A Whist Party in the Saloon. February 15, 1895

Blessing Scott Hansen Sverdrup

(From a photograph)

We have now constant northeast winds, and we again bore northward. On Sunday, February 3d, we were at 83° 43′. The time for our departure approached, and the preparations were carried on with great activity. The sledges were completed, and I tried them under various conditions. I have alluded to the fact that we made maple guards to put under the fixed nickel-plated runners. The idea of this was to strengthen both the sledges and the runners, so that they would at the beginning of the journey, when the loads were heavy, be less liable to breakage from the jolting to which they would probably be exposed.

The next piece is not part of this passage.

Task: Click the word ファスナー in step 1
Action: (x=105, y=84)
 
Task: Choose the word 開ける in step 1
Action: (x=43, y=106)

Later on, when the load got lighter, we might, if we thought fit, easily remove them. These guards were also to serve another purpose. I had an idea that, in view of the low temperature we had during the winter, and on the dry drift-snow which then covered the ice-floes, metal would glide less easily than smooth wood, especially if the latter were well rubbed with rich tar and stearine. By February 8th one of the sledges with wooden guard-runners was finished, so that we could make experiments in this direction, and we then found that it was considerably easier to haul than a similar sledge running on the nickel-plate, though the load on each was exactly the same. The difference was so great that we found that it was at least half as hard again to draw a sledge on the nickel runners as on the tarred maple runners.

Our new ash sledges were now nearly finished and weighed 30 pounds without the guard-runners. “Everybody is hard at work. Sverdrup is sewing bags or bolsters to put on the sledges as beds for the kayaks to rest on. To this end the bags are to be made up to fit the bottoms of the boats. Johansen with one or two other men are stuffing the bags with pemmican, which has to be warmed, beaten, and kneaded in order to give it the right form for making a good bed for our precious boats. When these square, flat bags are carried out into the cold they freeze as hard as stone, and keep their form well. Blessing is sitting up in the work-room, copying the photographs of which I have no prints. Hansen is working out a map of our route so far, and copying out his observations for us, etc., etc. In short, there is hardly a man on board who does not feel that the moment for departure approaches; perhaps the galley is the only place where everything goes on in the usual way under the management of Lars. Our position yesterday was 83° 32.1′ north latitude and 102° 28′ east longitude, so we are southward again; but never mind, what do a couple of miles more or less matter to us?